During drug development control of polymorphism, particle properties and impurities are critical for ensuring a good quality, reproducible, and safe medicine. A wide variety of analytical techniques are employed in demonstrating the regulators control over the drug substance and product manufacturing, storage, and supply. Transmission electron microscopy (TEM) offers the opportunity to analyze in detail pharmaceutical systems at a length scale and limit of detection not readily achieved by many traditional techniques. However, the use of TEM as a characterization tool for drug development is uncommon due to possible damage caused by the electron beam. This work outlines the development of a model, using molecular descriptors, to predict the electron beam stability of active pharmaceutical ingredients (API). For a given set of conditions and a particular imaging or analytical mode, the total number of electrons per unit area, which causes observable damage to a sample in the TEM, can be defined as the critical fluence ( CF). Here the CF of 20 poorly water-soluble APIs were measured using selected area electron diffraction. Principal component analysis was used to select the most influential molecular descriptors on CF, which were shown to be descriptors involving the degree of conjugation, the number of hydrogen bond donors and acceptors, and the number of rotatable bonds. These were used to generate several multiple linear regression models. The model that provided the best fit to the measured CF data included the ratio of the number of conjugated carbons to nonconjugated carbons, the ratio of the number of hydrogen bond donors to acceptors, and the ratio of the number of hydrogen bond acceptors to donors. Using this model, the CF of the majority of the compounds was predicted within ±2 e-/Å2. Molecules with no hydrogen bond acceptors did not fit the model accurately possibly due to the limited sample size or the influence of other parameters not included in this model, such as intermolecular bond energies.
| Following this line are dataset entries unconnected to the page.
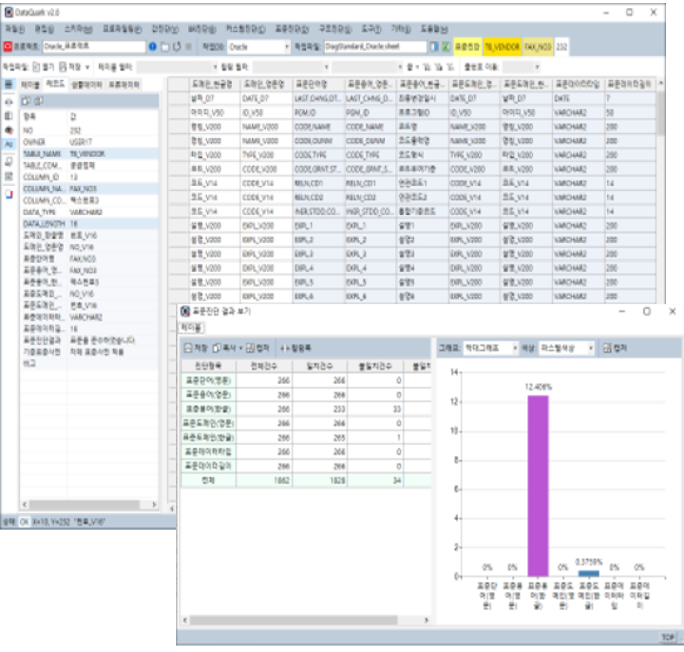Click the blue info icon next to project field
684x652 pixels.
tap(152, 47)
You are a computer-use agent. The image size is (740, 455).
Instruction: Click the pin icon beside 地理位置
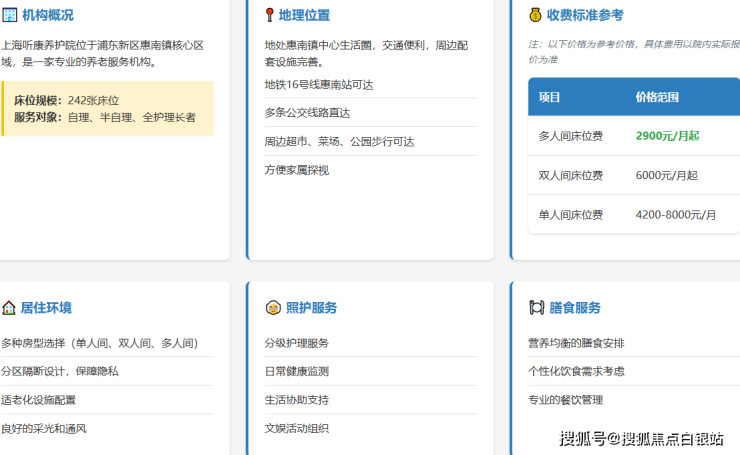270,15
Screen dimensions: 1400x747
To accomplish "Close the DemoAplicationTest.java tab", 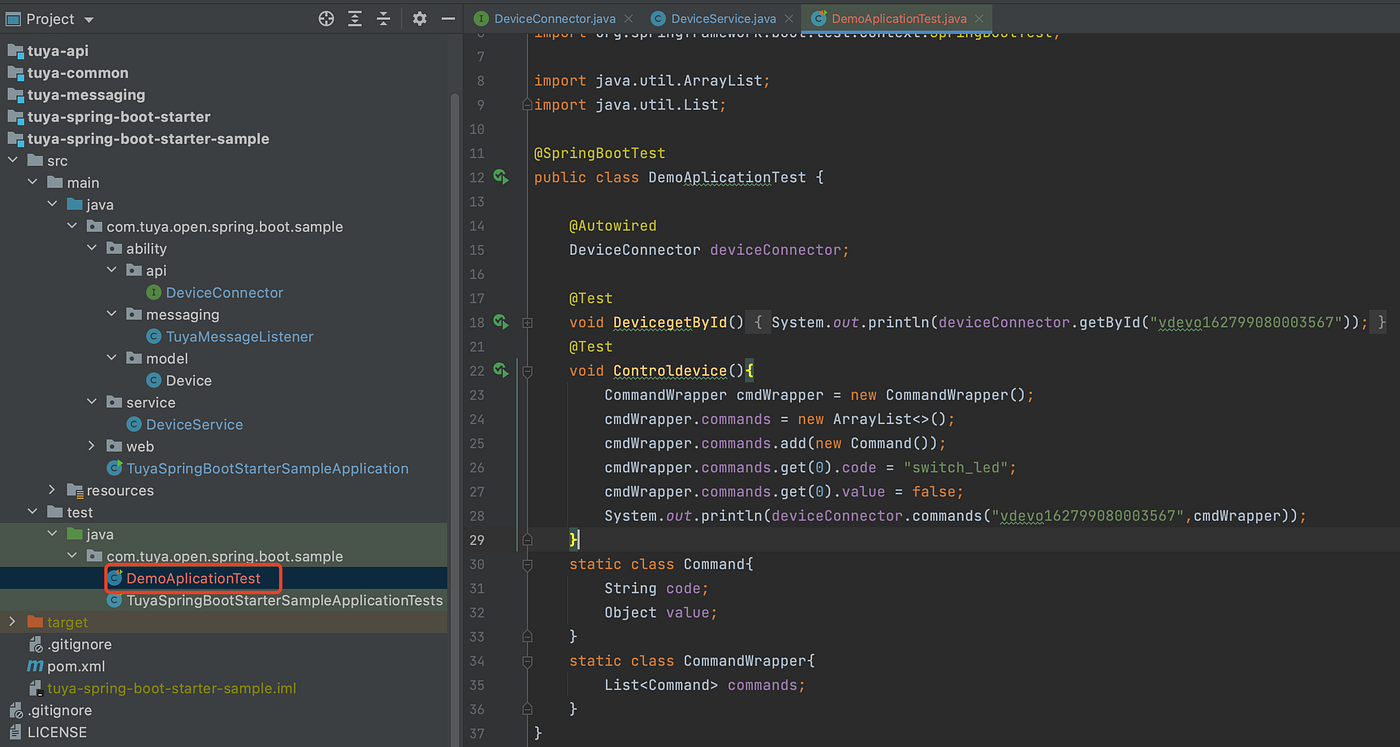I will 978,18.
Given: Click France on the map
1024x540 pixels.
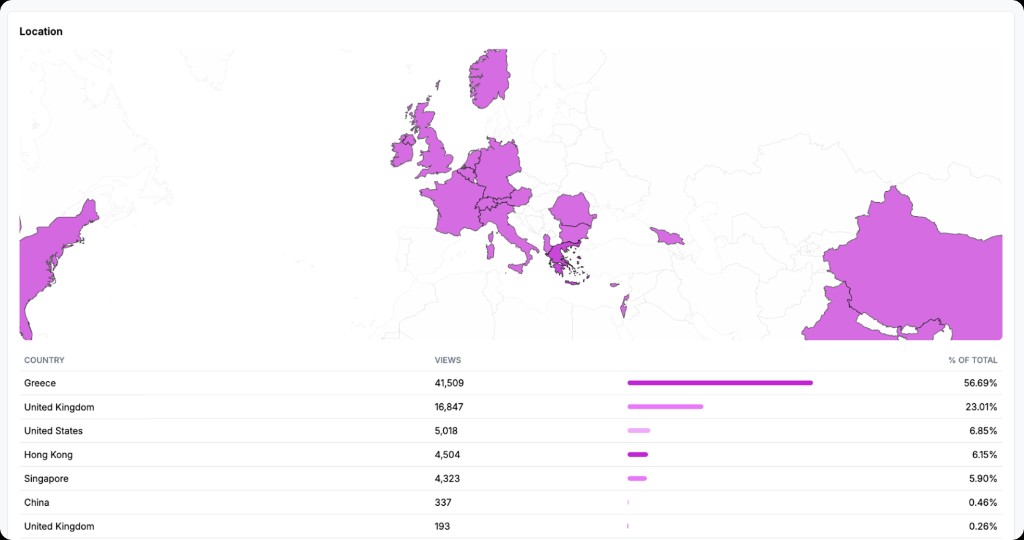Looking at the screenshot, I should click(456, 203).
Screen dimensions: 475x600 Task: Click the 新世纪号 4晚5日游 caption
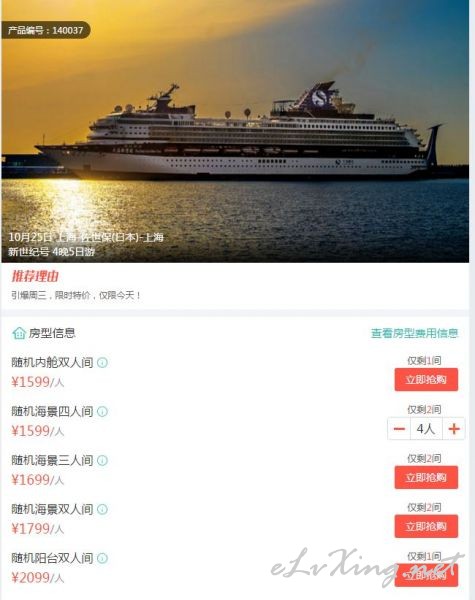tap(51, 252)
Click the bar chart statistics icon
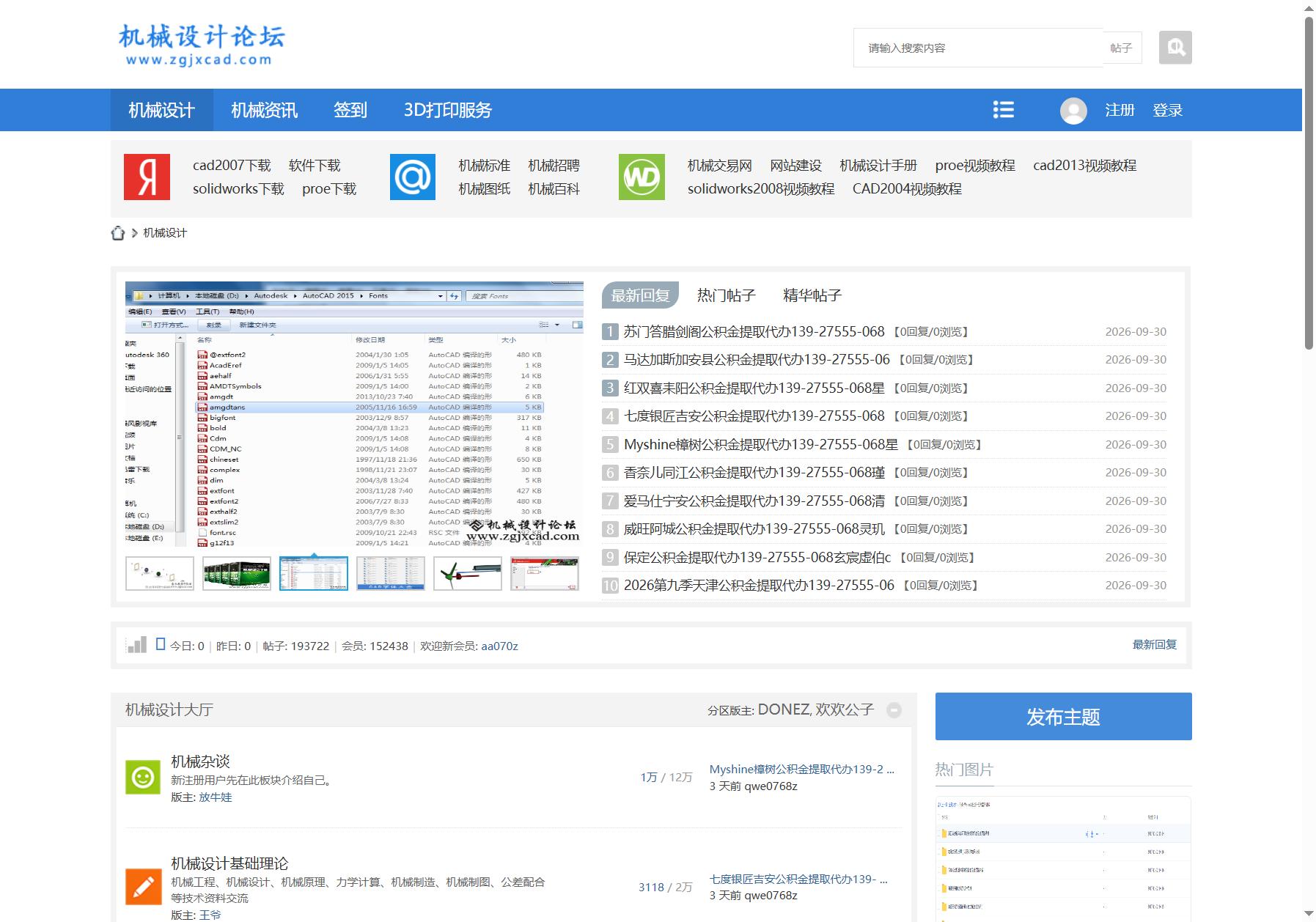1316x922 pixels. (x=136, y=645)
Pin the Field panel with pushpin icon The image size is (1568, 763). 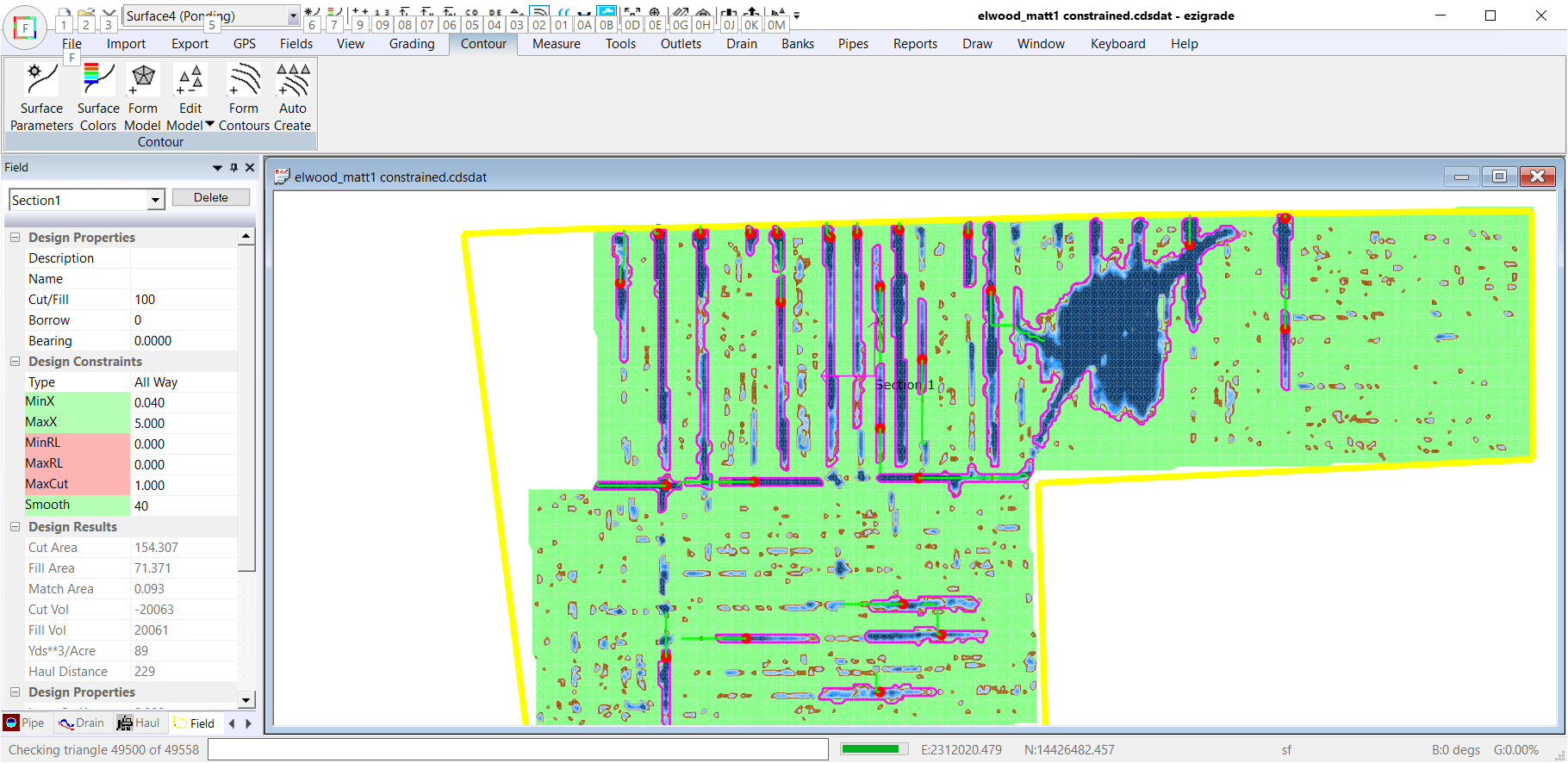tap(233, 168)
The model presented can be used to support pharmaceutical development by quickly assessing the stability of other poorly soluble drugs in TEM. Provided that the model suggests that the API is relatively stable to electron irradiation, TEM offers the prospect of determining the presence of crystalline material at low levels at length scales and limits of detection unobtainable by other techniques. This is particularly so for amorphous solid dispersions.